La pratique de l’entretien en visioconférence permet d’évaluer les compétences et l’expérience sans contrainte géographique, tout en accélérant la validation. En cas d’urgence, un conseiller dédié recontacte chaque candidat sous 24 heures. Ce délai de réponse distingue une agence spécialisée d’une plateforme généraliste.
Les infirmiers recrutés pour une mission temporaire assurent les actes essentiels : surveillance clinique, administration des traitements prescrits, soins de plaies et pansements, prélèvements sanguins, mise à jour du dossier médical et accompagnement attentif du patient pendant sa prise en charge. Cette polyvalence répond aux besoins des établissements et des professionnels.
Les structures d’accueil couvrent l’ensemble du secteur médical et médico-social : hôpitaux généraux et spécialisés, cliniques, maisons de repos, établissements de soins de suite et de réadaptation, structures HAD, EHPAD, FAM, MAS, SSIAD et services d’aide à domicile.
La continuité des soins dépend d’un remplacement rapide et fiable.

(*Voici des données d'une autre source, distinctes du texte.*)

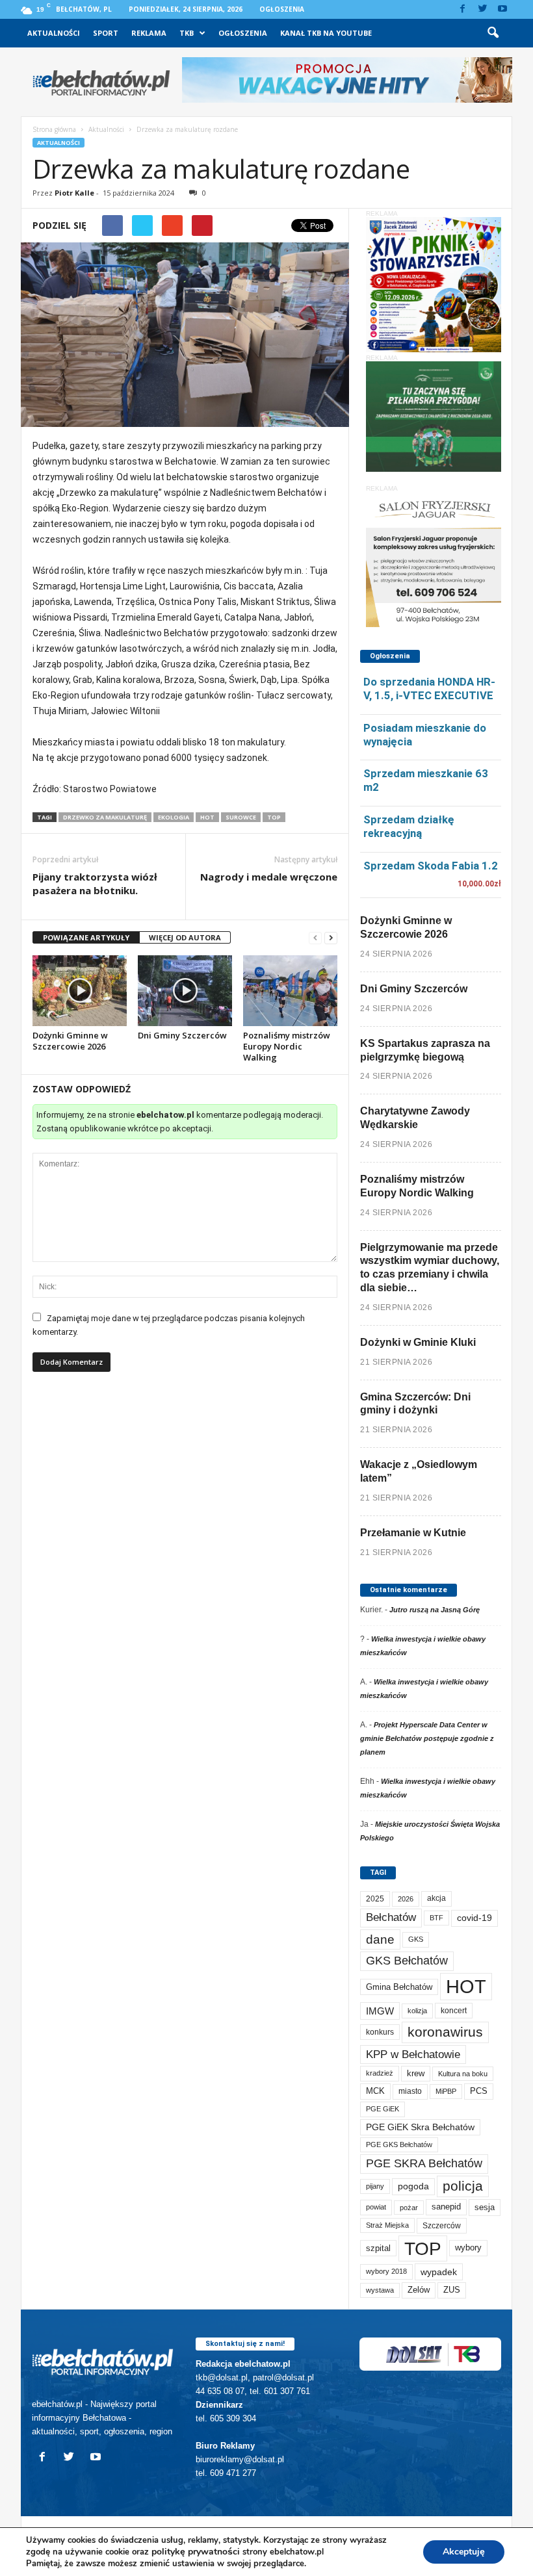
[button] (492, 33)
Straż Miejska (387, 2225)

Chaque journée sans infirmier qualifié accroît le risque pour le patient et la pression exercée sur les équipes en place. En s’appuyant sur une agence spécialisée disposant d’agréments officiels, d’un réseau territorial dense et de procédures de sélection éprouvées, les responsables d’établissement obtiennent une réponse adaptée, conforme et centrée sur la qualité des soins.
La pénurie d’infirmières en Belgique est structurelle et documentée. Le Forem classe chaque année l’infirmière ou l’infirmier en soins généraux parmi les métiers en pénurie, avec environ 2 500 opportunités d’emploi recensées pour cette profession. En Wallonie, la situation est également tendue en 2026, avec un manque de candidatures et un déficit d’image qui aggravent le phénomène.
En Belgique, l’intérim infirmier concerne de nombreuses structures : hôpitaux généraux et spécialisés, cliniques, maisons de repos, services de soins à domicile, centres médicaux, établissements médico-sociaux, structures HAD, EHPAD, SSIAD et services de réadaptation. Chaque établissement peut solliciter un profil temporaire pour remplacer une absence, renforcer ponctuellement ses équipes ou absorber une hausse d’activité, dans le respect des motifs légaux prévus par la réglementation belge.
Le salaire mensuel brut moyen d’un infirmier en Belgique se situe généralement entre 2 500 € et 3 500 €, selon l’expérience, la spécialisation et le lieu d’exercice. En intérim, cette rémunération de base peut être complétée par des primes de fin de mission et des congés payés.
Pour exercer comme infirmière ou infirmier salarié en Belgique, il faut disposer d’un diplôme de bachelier en soins infirmiers ou du brevet encore reconnu jusqu’à l’année académique 2025-2026, ainsi que d’un visa délivré par le SPF Santé publique. À partir de 2026-2027, seule une formation de niveau bachelier permettra d’accéder à la profession. Certaines spécialisations exigent en outre un agrément, fondé sur une expérience professionnelle documentée ou sur une formation complémentaire validée par les autorités compétentes.
Une agence spécialisée s’appuie sur un vivier de profils préqualifiés, disponibles 24 heures sur 24 et 7 jours sur 7. Selon les qualifications requises et les disponibilités, la prise de poste peut intervenir en quelques heures. Pour les besoins non urgents, les CV correspondant aux critères de l’établissement sont transmis sous 48 heures. Chaque profil présenté justifie d’au moins six mois d’expérience vérifiée dans son domaine d’intervention. L’agence prend en charge les formalités légales et administratives, afin que l’établissement reste concentré sur la qualité des soins.